▸ DATA SHOWN
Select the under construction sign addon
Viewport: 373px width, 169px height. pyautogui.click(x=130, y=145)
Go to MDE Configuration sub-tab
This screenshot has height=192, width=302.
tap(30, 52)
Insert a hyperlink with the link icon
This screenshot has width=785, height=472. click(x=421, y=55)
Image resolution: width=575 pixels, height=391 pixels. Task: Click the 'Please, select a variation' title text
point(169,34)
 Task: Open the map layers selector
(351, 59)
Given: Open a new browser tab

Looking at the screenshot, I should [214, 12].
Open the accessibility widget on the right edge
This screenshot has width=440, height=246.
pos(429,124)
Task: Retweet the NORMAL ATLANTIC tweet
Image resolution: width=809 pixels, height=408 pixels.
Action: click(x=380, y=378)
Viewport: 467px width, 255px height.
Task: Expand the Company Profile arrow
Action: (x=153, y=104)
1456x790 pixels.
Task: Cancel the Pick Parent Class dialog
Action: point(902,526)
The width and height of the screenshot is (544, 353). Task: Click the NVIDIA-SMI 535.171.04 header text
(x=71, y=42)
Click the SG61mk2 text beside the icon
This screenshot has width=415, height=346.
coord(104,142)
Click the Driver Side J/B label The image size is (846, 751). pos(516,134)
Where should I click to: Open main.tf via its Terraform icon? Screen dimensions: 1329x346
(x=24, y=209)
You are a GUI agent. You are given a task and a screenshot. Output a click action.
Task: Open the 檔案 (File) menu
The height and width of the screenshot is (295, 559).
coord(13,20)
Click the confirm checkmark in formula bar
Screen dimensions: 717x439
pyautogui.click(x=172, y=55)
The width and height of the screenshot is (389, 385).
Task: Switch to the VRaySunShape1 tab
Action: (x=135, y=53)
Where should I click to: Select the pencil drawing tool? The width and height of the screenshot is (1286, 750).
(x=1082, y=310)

▸ WHAT TO WORK ON
Exactly as they appear above, write out the line containing "Image resolution: width=575" and each line that comes after it in the records.

▸ EXERCISE RESPONSE
Image resolution: width=575 pixels, height=391 pixels. Task: Click the 'Please, select a variation' title text
point(169,34)
 Task: Open the map layers selector
(351, 59)
Given: Open a new browser tab

Looking at the screenshot, I should [214, 12].
Open the accessibility widget on the right edge
This screenshot has width=440, height=246.
pos(429,124)
Task: Retweet the NORMAL ATLANTIC tweet
Image resolution: width=809 pixels, height=408 pixels.
Action: click(x=380, y=378)
Viewport: 467px width, 255px height.
Task: Expand the Company Profile arrow
Action: (x=153, y=104)
1456x790 pixels.
Task: Cancel the Pick Parent Class dialog
Action: point(902,526)
The width and height of the screenshot is (544, 353). Task: Click the NVIDIA-SMI 535.171.04 header text
(x=71, y=42)
Click the SG61mk2 text beside the icon
This screenshot has width=415, height=346.
coord(104,142)
Click the Driver Side J/B label The image size is (846, 751). pos(516,134)
Where should I click to: Open main.tf via its Terraform icon? Screen dimensions: 1329x346
(x=24, y=209)
You are a GUI agent. You are given a task and a screenshot. Output a click action.
Task: Open the 檔案 (File) menu
The height and width of the screenshot is (295, 559).
coord(13,20)
Click the confirm checkmark in formula bar
Screen dimensions: 717x439
pyautogui.click(x=172, y=55)
The width and height of the screenshot is (389, 385).
Task: Switch to the VRaySunShape1 tab
Action: (x=135, y=53)
Where should I click to: Select the pencil drawing tool? The width and height of the screenshot is (1286, 750).
(x=1082, y=310)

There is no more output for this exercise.